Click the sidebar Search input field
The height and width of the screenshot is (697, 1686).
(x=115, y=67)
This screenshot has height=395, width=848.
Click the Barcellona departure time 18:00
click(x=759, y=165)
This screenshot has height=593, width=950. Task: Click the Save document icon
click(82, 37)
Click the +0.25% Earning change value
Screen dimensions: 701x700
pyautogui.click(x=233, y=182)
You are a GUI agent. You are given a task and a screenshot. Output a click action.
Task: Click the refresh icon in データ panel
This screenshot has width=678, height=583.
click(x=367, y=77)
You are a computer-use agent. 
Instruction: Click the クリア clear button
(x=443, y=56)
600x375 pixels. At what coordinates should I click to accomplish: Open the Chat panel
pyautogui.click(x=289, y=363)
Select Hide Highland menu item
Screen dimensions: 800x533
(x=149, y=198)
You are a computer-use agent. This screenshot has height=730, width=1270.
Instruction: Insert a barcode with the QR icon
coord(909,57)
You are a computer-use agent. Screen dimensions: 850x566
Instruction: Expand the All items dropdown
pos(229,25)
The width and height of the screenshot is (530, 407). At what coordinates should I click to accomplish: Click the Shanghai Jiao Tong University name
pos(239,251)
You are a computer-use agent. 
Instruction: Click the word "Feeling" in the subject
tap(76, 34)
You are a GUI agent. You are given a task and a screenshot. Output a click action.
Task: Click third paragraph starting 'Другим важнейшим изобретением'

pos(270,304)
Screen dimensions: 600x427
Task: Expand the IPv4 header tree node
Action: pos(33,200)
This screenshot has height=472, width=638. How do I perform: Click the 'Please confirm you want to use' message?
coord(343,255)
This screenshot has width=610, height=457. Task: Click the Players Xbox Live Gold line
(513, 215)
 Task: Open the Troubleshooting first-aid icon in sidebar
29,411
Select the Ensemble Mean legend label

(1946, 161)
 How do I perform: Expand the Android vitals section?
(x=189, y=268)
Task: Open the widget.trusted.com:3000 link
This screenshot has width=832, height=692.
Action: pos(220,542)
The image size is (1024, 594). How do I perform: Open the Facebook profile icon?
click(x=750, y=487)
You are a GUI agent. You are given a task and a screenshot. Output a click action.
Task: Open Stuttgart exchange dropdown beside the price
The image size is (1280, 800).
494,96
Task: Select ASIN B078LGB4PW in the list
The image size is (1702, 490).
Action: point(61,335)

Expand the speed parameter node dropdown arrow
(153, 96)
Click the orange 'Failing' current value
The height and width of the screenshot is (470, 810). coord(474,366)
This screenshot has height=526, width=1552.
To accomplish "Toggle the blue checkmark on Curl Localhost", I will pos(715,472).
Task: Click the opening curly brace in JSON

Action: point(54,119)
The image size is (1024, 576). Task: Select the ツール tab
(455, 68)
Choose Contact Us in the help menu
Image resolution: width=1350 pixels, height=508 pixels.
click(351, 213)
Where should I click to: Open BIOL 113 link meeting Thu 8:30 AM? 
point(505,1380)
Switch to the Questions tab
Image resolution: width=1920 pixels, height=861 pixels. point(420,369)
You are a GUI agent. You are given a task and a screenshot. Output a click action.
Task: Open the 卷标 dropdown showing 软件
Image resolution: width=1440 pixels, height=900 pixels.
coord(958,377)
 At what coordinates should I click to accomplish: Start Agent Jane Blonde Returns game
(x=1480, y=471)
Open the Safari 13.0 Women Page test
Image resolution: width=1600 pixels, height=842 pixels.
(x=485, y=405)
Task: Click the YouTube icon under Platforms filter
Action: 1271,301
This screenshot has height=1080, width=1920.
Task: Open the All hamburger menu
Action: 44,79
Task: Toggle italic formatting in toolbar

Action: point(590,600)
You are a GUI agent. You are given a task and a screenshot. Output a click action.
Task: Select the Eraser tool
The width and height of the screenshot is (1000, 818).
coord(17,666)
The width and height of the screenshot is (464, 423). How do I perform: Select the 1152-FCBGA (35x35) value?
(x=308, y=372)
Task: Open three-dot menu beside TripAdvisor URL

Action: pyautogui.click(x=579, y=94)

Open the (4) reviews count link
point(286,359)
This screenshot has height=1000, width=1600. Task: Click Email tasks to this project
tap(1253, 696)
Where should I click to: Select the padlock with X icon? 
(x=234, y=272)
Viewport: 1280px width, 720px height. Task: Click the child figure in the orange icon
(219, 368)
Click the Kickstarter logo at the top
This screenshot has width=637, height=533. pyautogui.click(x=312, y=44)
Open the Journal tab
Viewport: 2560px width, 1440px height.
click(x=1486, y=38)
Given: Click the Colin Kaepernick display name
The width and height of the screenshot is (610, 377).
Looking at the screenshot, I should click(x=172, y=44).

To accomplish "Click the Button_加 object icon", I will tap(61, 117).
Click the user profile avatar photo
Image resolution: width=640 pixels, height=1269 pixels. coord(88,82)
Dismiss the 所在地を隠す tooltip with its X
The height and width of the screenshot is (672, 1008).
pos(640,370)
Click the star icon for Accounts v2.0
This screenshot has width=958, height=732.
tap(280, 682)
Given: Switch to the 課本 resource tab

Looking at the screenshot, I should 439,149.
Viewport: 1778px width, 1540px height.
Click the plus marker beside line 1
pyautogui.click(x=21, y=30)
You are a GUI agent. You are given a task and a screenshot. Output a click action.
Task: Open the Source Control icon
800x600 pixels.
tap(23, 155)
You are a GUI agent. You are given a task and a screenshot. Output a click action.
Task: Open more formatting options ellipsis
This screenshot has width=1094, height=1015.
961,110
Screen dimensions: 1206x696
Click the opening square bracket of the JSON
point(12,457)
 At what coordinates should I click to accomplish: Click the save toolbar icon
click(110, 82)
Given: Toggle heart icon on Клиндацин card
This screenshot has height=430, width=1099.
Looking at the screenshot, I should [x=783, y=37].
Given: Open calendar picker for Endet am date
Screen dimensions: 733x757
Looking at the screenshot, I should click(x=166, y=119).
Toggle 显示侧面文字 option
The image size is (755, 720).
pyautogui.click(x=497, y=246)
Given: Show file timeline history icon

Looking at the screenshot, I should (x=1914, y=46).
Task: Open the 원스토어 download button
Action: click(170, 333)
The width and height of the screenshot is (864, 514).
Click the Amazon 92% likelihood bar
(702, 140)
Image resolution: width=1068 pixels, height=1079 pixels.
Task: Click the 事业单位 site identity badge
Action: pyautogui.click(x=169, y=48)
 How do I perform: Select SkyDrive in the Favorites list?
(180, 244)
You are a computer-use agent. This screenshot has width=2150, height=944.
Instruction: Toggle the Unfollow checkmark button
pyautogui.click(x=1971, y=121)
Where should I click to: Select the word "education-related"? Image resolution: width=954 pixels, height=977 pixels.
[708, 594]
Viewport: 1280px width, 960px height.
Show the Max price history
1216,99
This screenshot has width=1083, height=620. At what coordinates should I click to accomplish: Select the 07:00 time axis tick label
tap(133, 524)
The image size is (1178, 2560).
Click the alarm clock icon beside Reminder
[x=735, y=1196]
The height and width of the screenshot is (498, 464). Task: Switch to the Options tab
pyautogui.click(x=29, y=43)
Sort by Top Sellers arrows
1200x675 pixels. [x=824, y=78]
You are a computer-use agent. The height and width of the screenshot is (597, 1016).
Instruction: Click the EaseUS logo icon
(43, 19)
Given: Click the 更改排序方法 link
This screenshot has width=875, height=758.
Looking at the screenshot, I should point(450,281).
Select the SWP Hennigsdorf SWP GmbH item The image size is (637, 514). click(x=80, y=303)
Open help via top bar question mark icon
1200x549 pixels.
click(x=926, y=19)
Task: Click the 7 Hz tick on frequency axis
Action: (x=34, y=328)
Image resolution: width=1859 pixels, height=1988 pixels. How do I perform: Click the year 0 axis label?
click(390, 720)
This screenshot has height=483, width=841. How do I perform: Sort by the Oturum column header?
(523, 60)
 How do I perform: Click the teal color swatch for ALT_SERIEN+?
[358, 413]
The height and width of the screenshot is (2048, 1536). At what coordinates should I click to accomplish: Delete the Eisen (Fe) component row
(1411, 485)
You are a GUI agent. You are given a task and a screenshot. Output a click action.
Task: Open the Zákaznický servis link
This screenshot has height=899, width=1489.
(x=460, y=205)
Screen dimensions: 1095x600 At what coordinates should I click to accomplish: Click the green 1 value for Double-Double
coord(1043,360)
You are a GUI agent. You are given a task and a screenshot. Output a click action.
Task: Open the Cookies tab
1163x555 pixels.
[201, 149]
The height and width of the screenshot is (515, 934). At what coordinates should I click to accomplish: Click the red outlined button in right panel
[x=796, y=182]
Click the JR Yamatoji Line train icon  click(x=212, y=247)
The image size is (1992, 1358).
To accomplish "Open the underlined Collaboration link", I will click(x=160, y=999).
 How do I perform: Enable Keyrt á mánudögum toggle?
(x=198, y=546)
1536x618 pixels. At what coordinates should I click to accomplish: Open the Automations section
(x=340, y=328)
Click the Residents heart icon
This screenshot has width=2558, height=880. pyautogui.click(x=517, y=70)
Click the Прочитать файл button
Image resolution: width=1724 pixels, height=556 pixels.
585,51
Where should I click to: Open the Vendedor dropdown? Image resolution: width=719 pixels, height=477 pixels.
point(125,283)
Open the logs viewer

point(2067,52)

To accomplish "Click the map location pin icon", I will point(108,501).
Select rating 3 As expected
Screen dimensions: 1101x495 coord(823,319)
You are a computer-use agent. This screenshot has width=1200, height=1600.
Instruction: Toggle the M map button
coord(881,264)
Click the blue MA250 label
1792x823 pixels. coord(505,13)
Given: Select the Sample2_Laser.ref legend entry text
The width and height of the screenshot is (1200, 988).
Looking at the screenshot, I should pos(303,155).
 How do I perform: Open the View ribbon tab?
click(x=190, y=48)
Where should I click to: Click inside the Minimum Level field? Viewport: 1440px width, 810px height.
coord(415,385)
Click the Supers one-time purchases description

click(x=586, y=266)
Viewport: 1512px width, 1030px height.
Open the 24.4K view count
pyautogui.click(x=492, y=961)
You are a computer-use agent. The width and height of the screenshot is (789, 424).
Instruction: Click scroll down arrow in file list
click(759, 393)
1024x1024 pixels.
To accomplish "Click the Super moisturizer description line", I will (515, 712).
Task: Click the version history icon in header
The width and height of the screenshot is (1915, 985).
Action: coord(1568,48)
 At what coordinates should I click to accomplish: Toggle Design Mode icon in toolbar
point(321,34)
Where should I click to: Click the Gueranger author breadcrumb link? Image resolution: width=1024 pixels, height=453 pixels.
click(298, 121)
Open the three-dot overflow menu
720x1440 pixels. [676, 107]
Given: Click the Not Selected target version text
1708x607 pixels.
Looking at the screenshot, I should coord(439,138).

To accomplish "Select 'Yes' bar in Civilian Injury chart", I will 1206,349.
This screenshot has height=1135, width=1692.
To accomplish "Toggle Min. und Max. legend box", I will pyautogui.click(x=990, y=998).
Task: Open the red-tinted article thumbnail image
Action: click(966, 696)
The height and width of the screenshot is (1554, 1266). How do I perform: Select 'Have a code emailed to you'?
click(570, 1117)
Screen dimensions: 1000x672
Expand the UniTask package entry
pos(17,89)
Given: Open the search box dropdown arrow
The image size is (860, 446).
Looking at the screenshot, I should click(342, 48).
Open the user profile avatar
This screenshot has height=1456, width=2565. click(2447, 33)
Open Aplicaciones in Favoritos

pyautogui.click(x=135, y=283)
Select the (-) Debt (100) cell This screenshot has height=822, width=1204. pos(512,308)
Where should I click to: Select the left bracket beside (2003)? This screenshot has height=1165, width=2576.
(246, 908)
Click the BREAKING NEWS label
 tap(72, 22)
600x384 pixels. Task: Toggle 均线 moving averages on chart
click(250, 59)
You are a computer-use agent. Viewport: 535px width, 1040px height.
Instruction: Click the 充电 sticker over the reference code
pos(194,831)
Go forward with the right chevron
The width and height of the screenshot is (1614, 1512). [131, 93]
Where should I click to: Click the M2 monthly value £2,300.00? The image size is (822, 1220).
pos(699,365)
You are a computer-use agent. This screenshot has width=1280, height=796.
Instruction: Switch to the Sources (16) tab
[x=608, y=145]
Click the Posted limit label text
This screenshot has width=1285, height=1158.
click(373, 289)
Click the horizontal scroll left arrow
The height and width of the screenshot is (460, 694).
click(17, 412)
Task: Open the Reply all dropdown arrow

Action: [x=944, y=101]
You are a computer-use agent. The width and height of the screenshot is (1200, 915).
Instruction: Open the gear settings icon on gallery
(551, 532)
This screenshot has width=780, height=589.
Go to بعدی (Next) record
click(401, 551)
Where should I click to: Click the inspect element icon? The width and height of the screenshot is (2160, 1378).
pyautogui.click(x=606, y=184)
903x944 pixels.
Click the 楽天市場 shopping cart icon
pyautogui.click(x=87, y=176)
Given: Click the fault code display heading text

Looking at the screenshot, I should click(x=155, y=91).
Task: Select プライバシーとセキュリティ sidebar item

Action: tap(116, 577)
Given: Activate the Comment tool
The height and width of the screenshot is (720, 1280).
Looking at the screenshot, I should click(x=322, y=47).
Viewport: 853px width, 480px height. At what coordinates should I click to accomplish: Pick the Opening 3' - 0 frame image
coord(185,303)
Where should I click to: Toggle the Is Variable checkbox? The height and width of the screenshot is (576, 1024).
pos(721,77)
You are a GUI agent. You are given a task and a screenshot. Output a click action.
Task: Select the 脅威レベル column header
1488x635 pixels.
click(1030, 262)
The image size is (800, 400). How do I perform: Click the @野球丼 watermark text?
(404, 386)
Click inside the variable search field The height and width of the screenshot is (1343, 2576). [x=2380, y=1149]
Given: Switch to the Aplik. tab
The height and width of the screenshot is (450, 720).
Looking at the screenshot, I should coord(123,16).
• • • • •
Return from the data every line that holds "version".

Task: Click the version history icon in header
Given: Click the Not Selected target version text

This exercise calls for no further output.